Connor Kissane comments on Base LLMs refuse too

Connor Kissane 30 Sep 2024 1:38 UTC
3 points
1
LLaMA 1 7B definitely seems to be a “pure base model”. I agree that we have less transparency into the pre-training of Gemma 2 and Qwen 1.5, and I’ll add this as a limitation, thanks!

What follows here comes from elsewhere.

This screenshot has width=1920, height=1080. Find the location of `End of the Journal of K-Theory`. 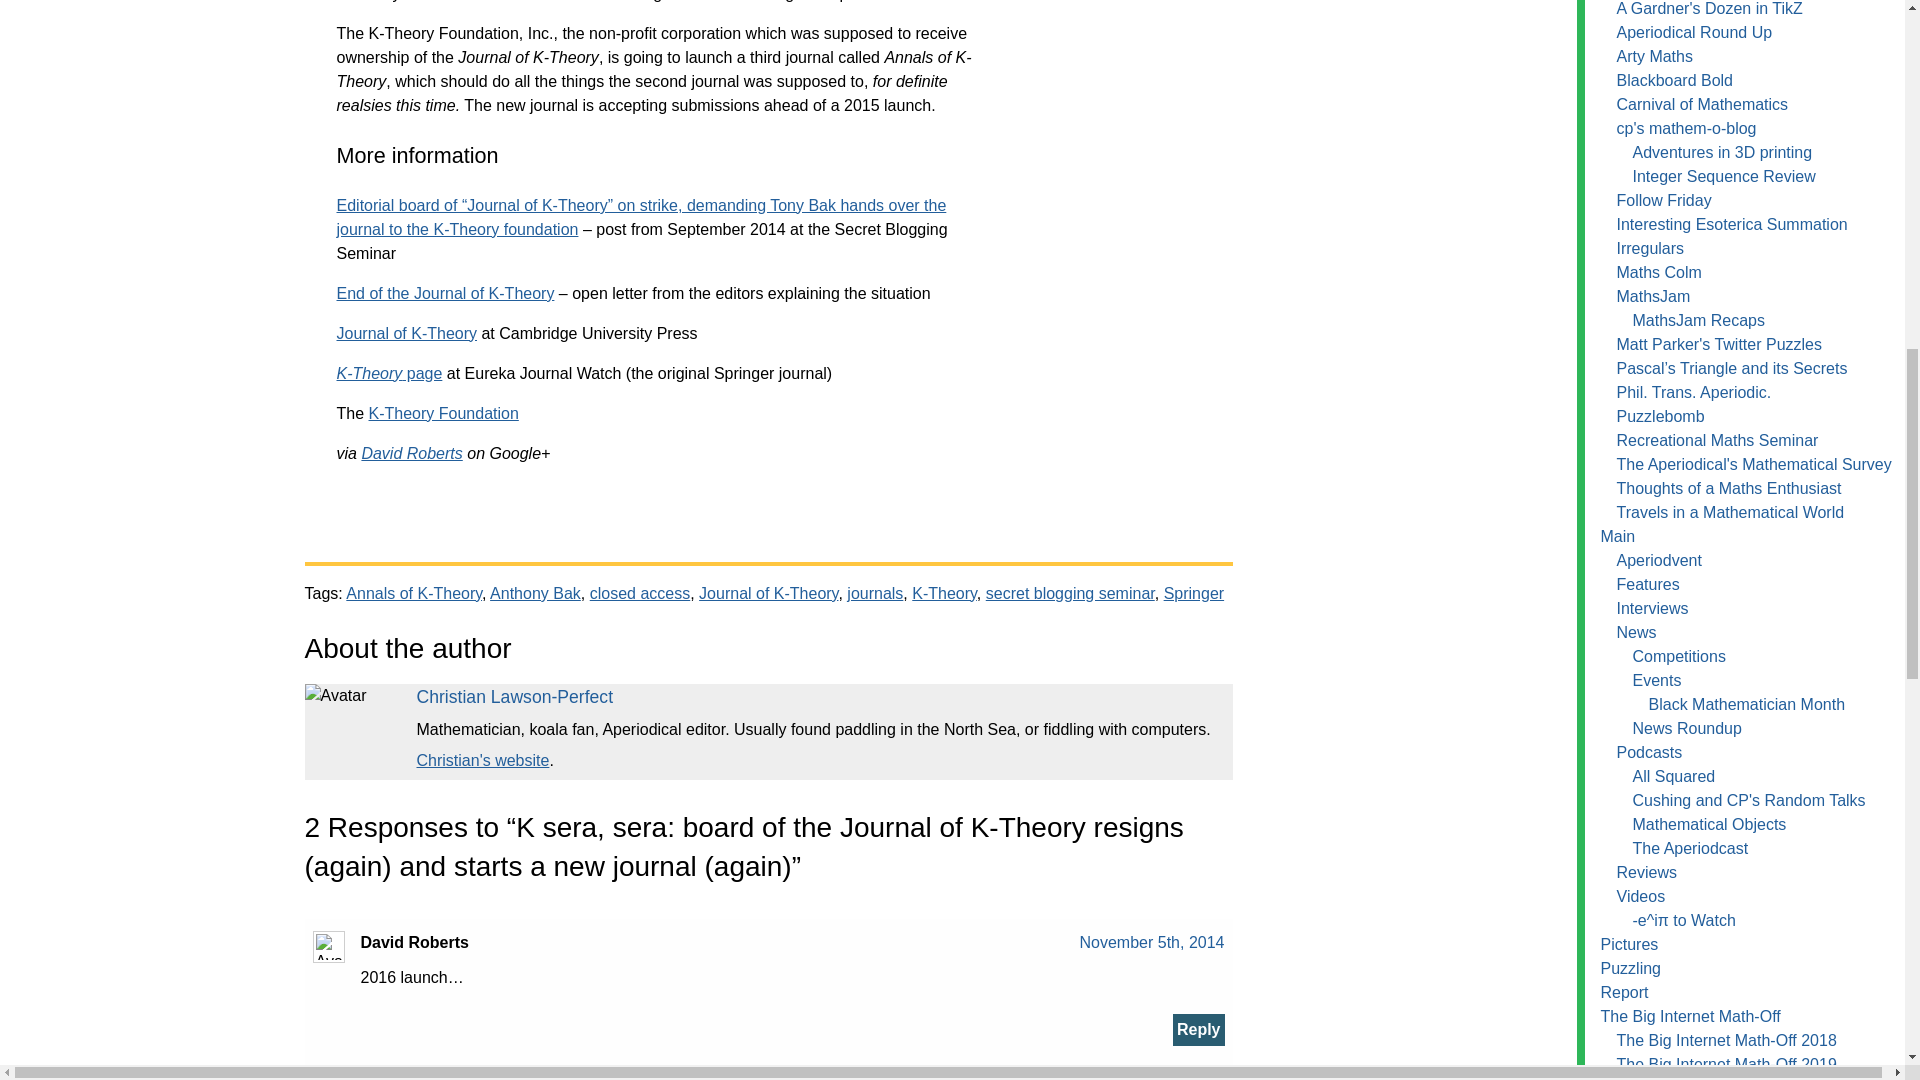

End of the Journal of K-Theory is located at coordinates (445, 294).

I’ve checked that Pythia 12b deduped (pre-trained on the pile) also refuses harmful requests, although at a lower rate (13%). Here’s an example, using the following prompt template:
“”″User: {instruction}
Assistant:”″”
It’s pretty dumb though, and often just outputs nonsense. When I give it the Vicuna system prompt, it refuses 100% of harmful requests, though it has a bunch of “incompetent refusals”, similar to LLaMA 1 7B:
“”″A chat between a curious user and an artificial intelligence assistant. The assistant gives helpful, detailed, and polite answers to the user’s questions.
USER: {instruction}
ASSISTANT:”″”
- wassname 30 Sep 2024 22:27 UTC
  1 point
  0
  Parent
  Interesting, that changes my mind somewhat.
  
  I wonder why this happens?! I can’t find any examples of this in the pile, and their filtering doesn’t seem to add it. It’s hard to imagine humans generating this particular refusal response. Perhaps it’s a result of filtering, s
  - Cleo Nardo 1 Oct 2024 3:18 UTC
    2 points
    0
    Parent
    it’s quite common for assistants to refuse instructions, especially harmful instructions. so i’m not surprised that base llms systestemically refuse harmful instructions from than harmless ones.
    - cubefox 1 Oct 2024 16:21 UTC
      2 points
      0
      Parent
      Indeed. The base LLM would likely predict a “henchman” to be a lot less scrupulous than an “assistant”.